(Data under study)
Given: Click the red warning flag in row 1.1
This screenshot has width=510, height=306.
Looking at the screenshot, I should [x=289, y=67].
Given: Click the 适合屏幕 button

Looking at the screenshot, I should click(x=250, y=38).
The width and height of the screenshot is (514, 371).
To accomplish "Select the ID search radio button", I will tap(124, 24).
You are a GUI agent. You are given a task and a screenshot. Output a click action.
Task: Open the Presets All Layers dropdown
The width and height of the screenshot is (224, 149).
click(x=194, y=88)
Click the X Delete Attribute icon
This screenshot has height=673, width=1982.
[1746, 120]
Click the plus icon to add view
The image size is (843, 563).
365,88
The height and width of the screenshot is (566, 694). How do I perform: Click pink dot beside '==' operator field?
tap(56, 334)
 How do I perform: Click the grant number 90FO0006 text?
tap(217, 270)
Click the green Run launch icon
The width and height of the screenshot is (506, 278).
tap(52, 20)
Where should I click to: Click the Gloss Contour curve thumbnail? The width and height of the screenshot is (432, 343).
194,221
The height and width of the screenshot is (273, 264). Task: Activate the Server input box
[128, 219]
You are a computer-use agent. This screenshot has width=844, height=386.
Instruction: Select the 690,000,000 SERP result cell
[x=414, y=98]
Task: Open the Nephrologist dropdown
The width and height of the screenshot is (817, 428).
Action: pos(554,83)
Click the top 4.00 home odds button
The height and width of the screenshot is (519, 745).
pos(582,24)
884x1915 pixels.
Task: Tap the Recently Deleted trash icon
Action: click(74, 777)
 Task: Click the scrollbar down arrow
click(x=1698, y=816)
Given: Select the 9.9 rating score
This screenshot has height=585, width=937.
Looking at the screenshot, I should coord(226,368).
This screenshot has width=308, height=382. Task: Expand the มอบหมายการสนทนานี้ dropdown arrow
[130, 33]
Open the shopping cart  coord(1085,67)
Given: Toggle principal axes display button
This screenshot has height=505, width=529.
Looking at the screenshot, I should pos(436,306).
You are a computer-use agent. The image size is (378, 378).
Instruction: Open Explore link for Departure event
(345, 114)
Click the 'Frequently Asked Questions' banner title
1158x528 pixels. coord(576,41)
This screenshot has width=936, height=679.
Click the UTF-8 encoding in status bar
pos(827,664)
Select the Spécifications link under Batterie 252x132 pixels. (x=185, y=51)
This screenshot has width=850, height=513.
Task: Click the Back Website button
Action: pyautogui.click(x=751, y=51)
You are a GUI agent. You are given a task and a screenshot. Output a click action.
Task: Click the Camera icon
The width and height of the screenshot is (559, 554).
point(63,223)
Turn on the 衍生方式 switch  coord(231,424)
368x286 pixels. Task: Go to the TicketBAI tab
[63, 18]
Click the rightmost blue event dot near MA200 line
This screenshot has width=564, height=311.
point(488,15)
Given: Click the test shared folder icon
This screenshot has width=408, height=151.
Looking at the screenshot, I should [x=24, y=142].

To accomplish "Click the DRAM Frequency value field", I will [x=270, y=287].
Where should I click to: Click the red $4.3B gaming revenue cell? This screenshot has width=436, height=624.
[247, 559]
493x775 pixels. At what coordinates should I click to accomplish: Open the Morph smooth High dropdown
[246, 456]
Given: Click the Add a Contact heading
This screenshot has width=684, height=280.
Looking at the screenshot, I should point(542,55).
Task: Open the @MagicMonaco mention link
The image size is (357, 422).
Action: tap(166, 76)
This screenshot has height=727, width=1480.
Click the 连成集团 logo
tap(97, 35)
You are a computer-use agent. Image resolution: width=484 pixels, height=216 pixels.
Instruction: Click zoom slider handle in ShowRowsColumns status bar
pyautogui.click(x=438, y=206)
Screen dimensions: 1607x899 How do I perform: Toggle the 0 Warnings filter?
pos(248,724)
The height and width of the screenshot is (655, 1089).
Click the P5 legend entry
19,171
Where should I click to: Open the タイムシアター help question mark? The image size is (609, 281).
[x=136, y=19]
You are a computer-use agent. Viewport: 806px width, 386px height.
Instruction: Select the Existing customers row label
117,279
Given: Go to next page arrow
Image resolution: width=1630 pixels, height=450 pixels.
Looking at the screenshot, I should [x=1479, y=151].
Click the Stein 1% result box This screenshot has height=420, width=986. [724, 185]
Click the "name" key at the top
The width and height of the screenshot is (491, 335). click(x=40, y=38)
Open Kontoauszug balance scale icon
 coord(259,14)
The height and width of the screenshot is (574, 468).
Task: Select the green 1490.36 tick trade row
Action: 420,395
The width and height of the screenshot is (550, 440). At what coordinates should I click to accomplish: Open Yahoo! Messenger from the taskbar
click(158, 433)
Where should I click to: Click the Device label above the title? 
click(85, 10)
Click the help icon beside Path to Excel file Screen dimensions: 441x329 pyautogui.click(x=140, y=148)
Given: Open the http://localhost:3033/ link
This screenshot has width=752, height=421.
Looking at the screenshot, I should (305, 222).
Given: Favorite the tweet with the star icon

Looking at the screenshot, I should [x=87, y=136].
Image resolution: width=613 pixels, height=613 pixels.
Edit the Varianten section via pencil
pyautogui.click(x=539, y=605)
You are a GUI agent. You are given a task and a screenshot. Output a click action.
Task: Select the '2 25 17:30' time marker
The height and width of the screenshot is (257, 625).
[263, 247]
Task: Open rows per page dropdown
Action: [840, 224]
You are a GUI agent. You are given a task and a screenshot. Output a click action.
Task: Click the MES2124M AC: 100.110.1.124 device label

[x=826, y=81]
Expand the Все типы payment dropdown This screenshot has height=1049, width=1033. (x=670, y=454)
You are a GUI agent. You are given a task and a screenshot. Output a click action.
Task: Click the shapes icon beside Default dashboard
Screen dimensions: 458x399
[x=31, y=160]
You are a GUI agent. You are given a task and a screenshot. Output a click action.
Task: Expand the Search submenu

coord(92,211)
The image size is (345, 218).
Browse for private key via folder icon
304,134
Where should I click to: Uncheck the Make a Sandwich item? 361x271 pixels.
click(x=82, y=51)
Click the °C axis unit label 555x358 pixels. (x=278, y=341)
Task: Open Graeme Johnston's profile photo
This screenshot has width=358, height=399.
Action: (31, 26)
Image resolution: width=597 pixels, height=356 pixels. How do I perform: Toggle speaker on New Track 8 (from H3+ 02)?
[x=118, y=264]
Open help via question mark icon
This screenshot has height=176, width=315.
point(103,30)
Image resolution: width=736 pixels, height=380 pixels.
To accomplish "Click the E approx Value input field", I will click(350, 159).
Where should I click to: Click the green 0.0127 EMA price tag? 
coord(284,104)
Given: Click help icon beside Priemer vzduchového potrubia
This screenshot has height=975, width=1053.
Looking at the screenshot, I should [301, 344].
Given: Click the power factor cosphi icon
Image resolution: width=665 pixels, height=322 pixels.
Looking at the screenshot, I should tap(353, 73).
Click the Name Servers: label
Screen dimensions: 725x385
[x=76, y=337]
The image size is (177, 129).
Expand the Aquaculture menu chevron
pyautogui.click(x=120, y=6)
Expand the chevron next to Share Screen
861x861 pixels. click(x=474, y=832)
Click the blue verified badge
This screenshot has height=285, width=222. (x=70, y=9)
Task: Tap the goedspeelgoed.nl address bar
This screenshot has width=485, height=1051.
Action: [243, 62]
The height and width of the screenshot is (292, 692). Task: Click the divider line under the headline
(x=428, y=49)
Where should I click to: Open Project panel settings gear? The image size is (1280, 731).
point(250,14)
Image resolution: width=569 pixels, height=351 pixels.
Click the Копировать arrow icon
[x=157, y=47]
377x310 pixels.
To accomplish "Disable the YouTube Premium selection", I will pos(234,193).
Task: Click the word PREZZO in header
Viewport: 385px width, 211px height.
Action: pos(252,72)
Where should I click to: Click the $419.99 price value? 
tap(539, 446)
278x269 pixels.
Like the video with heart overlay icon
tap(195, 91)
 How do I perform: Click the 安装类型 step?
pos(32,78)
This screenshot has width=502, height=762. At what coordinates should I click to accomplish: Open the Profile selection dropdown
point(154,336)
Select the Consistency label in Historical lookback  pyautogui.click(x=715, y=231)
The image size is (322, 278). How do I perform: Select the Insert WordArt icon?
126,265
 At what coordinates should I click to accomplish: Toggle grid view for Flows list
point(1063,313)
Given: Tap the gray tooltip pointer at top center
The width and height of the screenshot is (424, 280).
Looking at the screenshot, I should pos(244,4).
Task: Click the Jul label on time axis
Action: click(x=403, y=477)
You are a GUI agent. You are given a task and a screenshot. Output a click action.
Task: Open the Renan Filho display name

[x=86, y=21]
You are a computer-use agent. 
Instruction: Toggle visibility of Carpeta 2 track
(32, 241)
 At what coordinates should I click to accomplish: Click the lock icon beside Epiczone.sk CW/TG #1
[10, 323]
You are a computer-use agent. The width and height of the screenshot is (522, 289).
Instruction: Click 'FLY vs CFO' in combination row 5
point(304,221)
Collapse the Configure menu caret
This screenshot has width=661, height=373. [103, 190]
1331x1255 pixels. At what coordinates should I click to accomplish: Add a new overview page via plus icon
(End Data under study)
Search the entries above for "will". Return every line that has it.

> [Exercise output]:
To accomplish "Select the ID search radio button", I will tap(124, 24).
To accomplish "Click the DRAM Frequency value field", I will [x=270, y=287].
To accomplish "Click the E approx Value input field", I will click(350, 159).
To accomplish "Disable the YouTube Premium selection", I will pos(234,193).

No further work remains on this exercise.